Celtic settlements stretched from Turkey and the Balkans right across Western Europe. But it was really the upward push of the Roman Empire that would expose the absence of cohesion between the various Celtic clans and would lead to them being overrun, expelled from their territories and being pushed back to the western fringes of the continent.

Though the conventional Celts flourished across Europe, it is in Eire where their customs have been most saved. One side of this culture that still survives today is the design and this is most typically seen in jewellery like celtic wedding rings. Their artwork was made claims to be extraordinarily symbolic often being based on nature using photos of birds and animals and fish.

The Celts thought strongly in the interconnectedness of all life and produced the familiar Celtic Knots, which are interlaced patterns with no beginning and no end.
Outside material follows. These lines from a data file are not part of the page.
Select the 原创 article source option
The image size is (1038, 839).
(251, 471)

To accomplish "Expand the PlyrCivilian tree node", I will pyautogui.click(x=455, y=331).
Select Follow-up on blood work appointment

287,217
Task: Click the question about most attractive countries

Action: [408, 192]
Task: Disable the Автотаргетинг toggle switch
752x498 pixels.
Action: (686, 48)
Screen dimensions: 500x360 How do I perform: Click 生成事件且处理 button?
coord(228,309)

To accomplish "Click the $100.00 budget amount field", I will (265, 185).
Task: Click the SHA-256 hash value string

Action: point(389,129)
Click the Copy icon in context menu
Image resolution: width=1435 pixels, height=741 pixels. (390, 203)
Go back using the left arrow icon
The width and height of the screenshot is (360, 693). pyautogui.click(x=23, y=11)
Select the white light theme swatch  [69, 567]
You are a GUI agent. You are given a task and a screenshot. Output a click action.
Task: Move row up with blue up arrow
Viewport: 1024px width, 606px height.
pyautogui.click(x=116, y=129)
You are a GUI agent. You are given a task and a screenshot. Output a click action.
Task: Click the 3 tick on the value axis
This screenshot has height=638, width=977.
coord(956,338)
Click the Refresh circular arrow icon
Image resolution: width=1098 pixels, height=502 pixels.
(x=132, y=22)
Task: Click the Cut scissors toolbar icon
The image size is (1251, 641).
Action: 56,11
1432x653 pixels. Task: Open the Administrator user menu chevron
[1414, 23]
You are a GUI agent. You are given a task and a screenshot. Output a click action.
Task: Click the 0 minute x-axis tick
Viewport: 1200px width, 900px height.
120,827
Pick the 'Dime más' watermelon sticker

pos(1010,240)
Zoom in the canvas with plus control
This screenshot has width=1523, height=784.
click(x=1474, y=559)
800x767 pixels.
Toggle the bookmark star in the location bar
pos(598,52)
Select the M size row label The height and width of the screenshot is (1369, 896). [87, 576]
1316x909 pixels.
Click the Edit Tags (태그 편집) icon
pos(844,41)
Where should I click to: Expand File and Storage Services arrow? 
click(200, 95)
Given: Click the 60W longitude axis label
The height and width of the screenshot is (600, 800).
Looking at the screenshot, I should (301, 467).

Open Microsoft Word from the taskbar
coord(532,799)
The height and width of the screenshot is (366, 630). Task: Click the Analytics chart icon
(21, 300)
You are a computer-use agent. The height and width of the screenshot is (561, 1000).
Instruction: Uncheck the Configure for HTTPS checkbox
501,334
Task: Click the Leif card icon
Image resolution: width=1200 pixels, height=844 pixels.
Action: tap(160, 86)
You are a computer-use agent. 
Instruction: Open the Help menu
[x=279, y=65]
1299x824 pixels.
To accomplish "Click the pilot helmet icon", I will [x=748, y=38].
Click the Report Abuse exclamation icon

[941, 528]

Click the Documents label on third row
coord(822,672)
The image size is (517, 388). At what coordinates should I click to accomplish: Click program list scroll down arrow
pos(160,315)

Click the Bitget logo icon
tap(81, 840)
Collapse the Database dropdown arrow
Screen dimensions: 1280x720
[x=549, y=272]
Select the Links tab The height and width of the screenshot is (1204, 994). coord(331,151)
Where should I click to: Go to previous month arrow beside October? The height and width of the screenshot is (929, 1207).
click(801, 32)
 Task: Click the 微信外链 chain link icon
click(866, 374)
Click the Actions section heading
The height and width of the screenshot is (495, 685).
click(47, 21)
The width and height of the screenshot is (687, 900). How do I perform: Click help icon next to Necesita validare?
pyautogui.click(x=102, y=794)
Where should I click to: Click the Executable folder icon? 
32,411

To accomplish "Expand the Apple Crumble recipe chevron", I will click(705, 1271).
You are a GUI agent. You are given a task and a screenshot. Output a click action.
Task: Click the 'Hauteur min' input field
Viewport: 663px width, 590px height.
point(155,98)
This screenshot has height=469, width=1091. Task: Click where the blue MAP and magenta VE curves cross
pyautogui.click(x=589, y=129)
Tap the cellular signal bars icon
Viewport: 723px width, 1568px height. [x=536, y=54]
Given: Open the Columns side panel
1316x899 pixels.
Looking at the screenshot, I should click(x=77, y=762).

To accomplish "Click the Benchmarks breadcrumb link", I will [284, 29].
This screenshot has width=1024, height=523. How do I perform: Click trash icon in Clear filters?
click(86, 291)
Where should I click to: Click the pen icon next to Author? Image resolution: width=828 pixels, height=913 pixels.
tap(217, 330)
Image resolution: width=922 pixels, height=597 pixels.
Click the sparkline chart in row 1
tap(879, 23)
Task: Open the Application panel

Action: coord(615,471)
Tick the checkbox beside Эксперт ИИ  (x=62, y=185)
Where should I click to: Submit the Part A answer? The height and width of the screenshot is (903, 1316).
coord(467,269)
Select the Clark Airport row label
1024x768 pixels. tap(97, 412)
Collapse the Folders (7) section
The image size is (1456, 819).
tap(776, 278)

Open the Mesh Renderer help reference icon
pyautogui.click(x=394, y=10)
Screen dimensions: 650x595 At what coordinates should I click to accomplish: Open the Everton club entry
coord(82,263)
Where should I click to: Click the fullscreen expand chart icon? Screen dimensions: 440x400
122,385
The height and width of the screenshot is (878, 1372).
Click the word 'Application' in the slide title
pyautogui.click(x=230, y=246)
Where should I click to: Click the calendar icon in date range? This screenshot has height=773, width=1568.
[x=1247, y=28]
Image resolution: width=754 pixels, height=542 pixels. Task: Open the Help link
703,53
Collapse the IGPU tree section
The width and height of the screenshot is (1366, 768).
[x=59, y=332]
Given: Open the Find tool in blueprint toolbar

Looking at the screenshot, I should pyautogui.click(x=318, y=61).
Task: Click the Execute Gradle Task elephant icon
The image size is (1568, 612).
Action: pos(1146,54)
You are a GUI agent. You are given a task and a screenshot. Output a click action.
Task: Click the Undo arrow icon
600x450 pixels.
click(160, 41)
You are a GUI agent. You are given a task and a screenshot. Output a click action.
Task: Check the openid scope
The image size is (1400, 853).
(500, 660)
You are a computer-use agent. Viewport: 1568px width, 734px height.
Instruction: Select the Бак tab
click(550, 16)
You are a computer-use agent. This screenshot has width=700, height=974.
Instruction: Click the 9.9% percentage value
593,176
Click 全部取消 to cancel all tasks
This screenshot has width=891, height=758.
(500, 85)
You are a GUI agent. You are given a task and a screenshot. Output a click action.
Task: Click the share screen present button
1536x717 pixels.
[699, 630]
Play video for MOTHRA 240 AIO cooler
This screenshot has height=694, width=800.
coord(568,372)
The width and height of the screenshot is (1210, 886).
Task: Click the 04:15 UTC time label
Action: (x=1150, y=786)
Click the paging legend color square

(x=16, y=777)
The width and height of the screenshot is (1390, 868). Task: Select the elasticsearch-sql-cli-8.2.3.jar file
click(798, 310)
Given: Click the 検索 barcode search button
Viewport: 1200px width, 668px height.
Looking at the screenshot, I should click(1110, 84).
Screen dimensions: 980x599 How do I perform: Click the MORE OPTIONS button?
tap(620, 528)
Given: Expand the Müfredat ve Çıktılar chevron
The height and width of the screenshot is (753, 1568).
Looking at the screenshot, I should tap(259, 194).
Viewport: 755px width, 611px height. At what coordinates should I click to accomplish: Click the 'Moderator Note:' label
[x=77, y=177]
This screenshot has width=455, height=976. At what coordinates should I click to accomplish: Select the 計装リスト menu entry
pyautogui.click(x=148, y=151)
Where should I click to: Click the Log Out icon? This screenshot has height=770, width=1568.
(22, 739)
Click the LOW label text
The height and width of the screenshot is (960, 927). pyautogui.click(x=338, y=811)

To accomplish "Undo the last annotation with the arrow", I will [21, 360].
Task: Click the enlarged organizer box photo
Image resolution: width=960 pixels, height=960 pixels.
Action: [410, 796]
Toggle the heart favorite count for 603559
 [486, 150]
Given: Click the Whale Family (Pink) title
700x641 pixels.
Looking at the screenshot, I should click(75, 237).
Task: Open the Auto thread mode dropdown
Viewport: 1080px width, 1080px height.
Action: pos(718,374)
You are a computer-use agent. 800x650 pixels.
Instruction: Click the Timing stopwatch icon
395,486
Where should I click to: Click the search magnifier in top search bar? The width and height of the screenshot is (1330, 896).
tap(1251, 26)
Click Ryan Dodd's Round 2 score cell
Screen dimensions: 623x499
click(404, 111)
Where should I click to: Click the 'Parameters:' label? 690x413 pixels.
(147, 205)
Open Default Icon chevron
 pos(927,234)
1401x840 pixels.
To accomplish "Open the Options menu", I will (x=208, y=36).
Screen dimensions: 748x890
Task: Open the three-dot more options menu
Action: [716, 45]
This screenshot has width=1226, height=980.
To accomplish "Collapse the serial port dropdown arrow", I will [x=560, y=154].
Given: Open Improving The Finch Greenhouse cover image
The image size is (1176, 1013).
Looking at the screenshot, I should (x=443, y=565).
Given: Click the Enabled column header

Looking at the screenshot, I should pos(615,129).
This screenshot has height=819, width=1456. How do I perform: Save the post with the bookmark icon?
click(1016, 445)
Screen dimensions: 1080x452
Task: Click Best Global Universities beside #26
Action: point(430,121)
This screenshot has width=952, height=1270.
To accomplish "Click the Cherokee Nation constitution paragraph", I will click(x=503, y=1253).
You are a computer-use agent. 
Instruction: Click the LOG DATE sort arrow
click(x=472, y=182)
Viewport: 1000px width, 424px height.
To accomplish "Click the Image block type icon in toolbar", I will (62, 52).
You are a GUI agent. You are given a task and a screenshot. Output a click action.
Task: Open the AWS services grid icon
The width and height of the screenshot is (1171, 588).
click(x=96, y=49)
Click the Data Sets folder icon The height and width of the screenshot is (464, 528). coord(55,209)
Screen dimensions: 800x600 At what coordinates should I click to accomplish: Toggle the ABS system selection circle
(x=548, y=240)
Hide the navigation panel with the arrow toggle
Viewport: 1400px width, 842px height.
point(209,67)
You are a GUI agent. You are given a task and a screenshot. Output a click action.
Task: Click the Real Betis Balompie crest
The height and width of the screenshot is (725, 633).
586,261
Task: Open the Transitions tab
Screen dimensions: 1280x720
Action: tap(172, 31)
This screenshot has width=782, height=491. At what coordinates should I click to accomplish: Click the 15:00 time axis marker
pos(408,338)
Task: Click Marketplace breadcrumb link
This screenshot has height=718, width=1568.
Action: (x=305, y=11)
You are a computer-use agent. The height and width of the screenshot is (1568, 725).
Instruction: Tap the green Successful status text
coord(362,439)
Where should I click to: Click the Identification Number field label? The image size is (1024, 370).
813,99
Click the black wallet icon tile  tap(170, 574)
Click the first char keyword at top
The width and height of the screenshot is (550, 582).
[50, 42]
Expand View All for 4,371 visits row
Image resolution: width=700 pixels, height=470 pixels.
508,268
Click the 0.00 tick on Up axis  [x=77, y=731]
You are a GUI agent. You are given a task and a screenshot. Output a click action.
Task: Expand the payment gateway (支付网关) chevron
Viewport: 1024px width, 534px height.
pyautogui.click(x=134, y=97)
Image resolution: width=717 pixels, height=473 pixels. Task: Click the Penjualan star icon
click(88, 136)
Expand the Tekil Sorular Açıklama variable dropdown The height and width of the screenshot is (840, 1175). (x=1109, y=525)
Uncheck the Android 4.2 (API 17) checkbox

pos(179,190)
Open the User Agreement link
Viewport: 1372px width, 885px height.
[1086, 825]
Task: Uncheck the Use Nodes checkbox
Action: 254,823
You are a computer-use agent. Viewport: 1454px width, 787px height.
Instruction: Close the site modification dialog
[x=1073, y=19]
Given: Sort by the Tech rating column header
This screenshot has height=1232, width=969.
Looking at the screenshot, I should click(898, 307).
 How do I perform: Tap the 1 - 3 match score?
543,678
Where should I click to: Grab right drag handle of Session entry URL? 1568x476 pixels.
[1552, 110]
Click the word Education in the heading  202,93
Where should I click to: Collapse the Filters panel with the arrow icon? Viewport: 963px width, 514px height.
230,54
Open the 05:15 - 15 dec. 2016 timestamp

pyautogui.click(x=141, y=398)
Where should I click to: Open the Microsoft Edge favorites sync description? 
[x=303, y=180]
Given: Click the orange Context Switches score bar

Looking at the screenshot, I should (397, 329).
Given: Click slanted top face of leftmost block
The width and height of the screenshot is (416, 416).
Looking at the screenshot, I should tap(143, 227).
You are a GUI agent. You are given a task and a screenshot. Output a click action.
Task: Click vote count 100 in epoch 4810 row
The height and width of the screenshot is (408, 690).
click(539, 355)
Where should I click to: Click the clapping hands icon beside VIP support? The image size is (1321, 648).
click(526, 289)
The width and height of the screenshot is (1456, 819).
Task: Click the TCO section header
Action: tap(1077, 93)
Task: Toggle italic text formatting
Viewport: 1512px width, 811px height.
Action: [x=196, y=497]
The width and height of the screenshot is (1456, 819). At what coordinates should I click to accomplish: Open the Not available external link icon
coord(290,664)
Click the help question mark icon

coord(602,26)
The Claddagh is a normal symbol of love and closeness and is believed to have originated from Claddagh in Galway as far back as the 16th century since when has been worn by many as a wedding ring and as a symbol of love. The planning of the Claddagh contains a heart as a symbol of love, a crown as a symbol of fidelity or faithfulness and the hands published comradeship.

They are equal armed crosses which are enclosed or backed by a circle. Geometrical designs have always feature prominently in Celtic artwork with spirals, chevrons, scrolls and knot work. The Celtic spirals are terribly symbolic with the single spiral generally thought to point out expansion enlargement and cosmic energy. The twin centred spiral found frequently on stone carvings signifies duality and nature and is related to motifs from other cultures like the Ying Yang symbol.

Celtic knot work designs remain preferred today and can change from single sublime knot patterns to complicated complicated interlaced patterns. Though the symbolism of celtic designs should have been lost, lots of the designs remain favored today and will frequently be seen employed in the design of jewellery and especially Celtic Marriage rings.